For a list of the API functions available, see the Build APIs.

Rules such as @fbcode_macros//build_defs:native_rules.bzl buck_genrule are not actually rules, they are macros (Starlark functions that eventually call out the underlying genrule rule). Macros in Buck2 are mostly compatible with Buck1 and should be written in the same way.

Workflow by example

The built-in Buck2 rules are stored in the prelude folder in the buck2 repo. To add a rule for a language, say pascal:

  1. Look at prelude/decls to see the attributes that are supported in Buck1 and are mirrored into Buck2. If pascal was an existing rule, you would see what attributes it takes (often it will be pascal_library and pascal_binary).

  2. Create a file pascal.bzl that will contain your rule implementations. The details are explained later, but a dummy rule looks like the following:

    def pascal_binary_impl(_ctx: AnalysisContext) -> list[Provider]:
        return [DefaultInfo()]
    
  3. Create a directory in fbcode/buck2/tests/targets/rules/pascal with TARGETS and whatever source files and test targets you need to test your project. Note, Apple tests are currently located at xplat/buck2/tests/apple/....

  4. Test your code with buck2 build fbcode//buck2/tests/targets/rules/pascal:. They should succeed with no actual output produced.

  5. Now implement the rules (see the rest of this page).

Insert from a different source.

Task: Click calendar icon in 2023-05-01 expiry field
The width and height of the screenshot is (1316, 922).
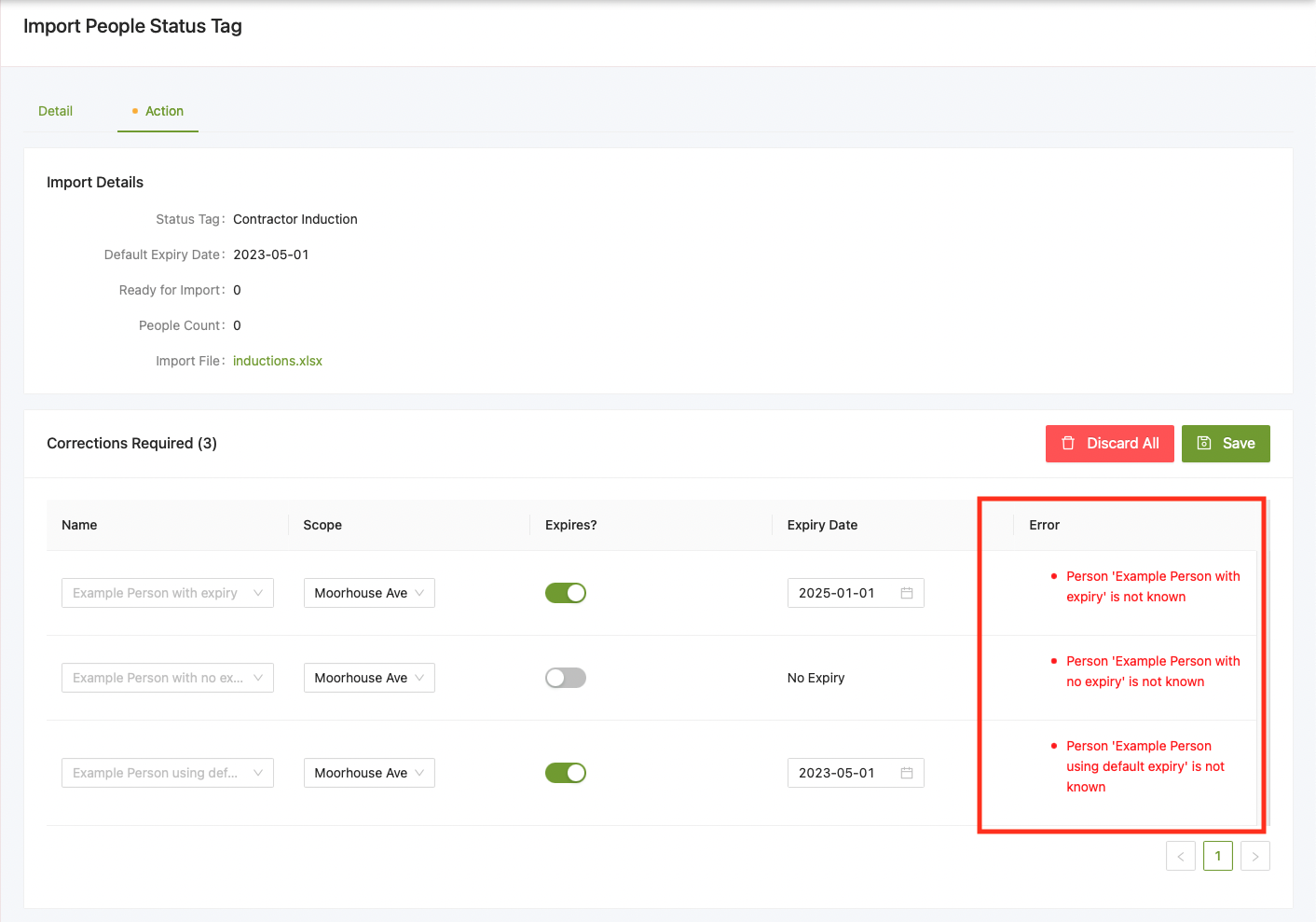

Before merging a diff, it's important that all your Starlark is warning free (if you don't want to set up Buck2 for local development, test it in CI).

Concepts and design

A rule for a target uses attributes to declare actions, which produce artifacts that get included in providers.

For example, given:

def pascal_binary_impl(ctx: AnalysisContext) -> list[Provider]:
    ...
    binary = ctx.actions.declare_output(ctx.attrs.out)
    ctx.actions.run(["pascalc", ctx.attrs.srcs, "-o", binary.as_output()])
    return [
        DefaultInfo(default_output = binary),
    ]

pascal_binary = rule(impl = pascal_binary_impl, attrs = {
  "out": attrs.string(),
  ...
})

In the above snippet:

  • Rule is pascal_binary, which is implemented by pascal_binary_impl. The rule says how to build things.
  • Target will be something like fbcode//buck2/tests/targets/rules/pascal:my_binary. The rule implementation pascal_binary_impl will be called once per target.
  • Attributes are the fields on the target (for example, you might have out, which can be accessed via ctx.attrs.out).
  • Actions are declared by the rule with things like ctx.actions.run, which takes a command line. Note that the actions are not run by the rule, but declared, so that Buck2 can run them later.
  • Artifacts represent files on disk, which could be source or build outputs (binary in the above example).
    • For build outputs, the artifact is produced by an action, and the existence of the artifact does not imply the build has been run: the artifact 'remembers' what should be run if it is required.
  • Providers are returned, which is information that other rules get to use. These will often contain artifacts.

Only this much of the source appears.